Financial Express | 12 June 2010
New Delhi: The issue of food security is likely to figure in the upcoming India-Southern Common Market (Mercosur) talks next week. One of the Mercosur members, Paraguay, is particularly keen on taking up the issue with India. Paraguay is a part of Mercosur, formed by Argentina, Brazil, Paraguay and Uruguay.
In the June 15-16 India-Mercosur meeting to be held in New Delhi, the deepening and widening of the India-Mercosur PTA will be discussed. Paraguay’s ambassador in New Delhi, Genaro Vicente Pappalardo, told FE, “We want to increase the volume of our trade, particularly, the soybean import to India. In fact, a large agri-export company is already in advanced stages of discussions with the government and may announce its foray into the country shortly.” According to him, India currently exports pharmaceutical, agricultural machinery, automobiles spare parts and spices to the Latin American country.
“We want to have joint-venture and technology-transfer agreement in communications, agriculture, food processing, ayurveda and biodiesel sectors. The potential for Indian businessmen to invest in our country, or form a joint venture with existing Paraguay players, is huge,” he said. Currently, trade between India and Paraguay is worth only $20 million. A few Indian companies from the pharmaceutical and food-processing sectors have invested in the country to benefit from the free-trade zones and gain access to Latin American markets.
Paraguay’s eagerness to engage with India on `food security’ can be judged from the fact that it is ready to accommodate Indian interests by allotting a special quota in soya bean oil. “We have a special quota for soyabean oil and this will increase in the coming years,” the Paraguayan envoy said.
According to Ficci officials, “Paraguay’s economy is mainly based on agriculture, agri-business and cattle ranching. The country is ranked as the world’s fourth-largest exporter of soybeans. Other agri products include corn, sunflower, cotton, wheat, tobacco and sugarcane. The country has vast tracts of arable land which could be used for agriculture. Thus, there is immense potential for investment and joint ventures in agri-business by Indian enterprises.”

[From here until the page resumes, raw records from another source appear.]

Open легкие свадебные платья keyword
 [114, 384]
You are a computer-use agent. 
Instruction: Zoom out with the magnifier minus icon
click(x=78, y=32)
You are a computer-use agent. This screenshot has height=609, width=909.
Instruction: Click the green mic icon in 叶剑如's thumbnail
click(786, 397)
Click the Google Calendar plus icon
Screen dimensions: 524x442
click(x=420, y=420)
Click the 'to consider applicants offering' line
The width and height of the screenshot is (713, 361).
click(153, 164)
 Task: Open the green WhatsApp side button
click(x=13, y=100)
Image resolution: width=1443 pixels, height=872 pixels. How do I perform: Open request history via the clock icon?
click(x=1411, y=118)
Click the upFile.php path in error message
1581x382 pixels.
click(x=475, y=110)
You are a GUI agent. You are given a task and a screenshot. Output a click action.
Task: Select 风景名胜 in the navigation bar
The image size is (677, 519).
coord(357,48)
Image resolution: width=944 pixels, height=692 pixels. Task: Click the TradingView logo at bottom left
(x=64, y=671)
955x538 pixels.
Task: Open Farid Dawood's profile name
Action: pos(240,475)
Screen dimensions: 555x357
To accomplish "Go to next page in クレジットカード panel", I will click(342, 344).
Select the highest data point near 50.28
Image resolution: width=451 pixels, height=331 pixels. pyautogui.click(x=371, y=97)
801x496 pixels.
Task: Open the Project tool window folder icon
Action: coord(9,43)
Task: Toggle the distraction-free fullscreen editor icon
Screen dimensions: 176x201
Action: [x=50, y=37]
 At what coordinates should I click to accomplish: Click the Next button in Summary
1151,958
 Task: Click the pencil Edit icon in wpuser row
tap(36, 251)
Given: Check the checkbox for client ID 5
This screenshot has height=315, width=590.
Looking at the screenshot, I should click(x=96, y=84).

“A businessmen doesn’t have to pay VAT (which is 10%) and is also exempted from excise duties for the first five years. Also, depending on the investment and the company, the government gives additional incentives. In addition to this, the tax burden in Paraguay is 9.9 %, compared with 21.4% in Brazil and 20.4% in Argentina,” Pappalardo added.He also said that considering the average cost of land, which varies between $800 and $1,000 per hectare and the availability of young labour (70 % of the population is below 30 years), Indian farmers will find huge opportunities to invest in the country.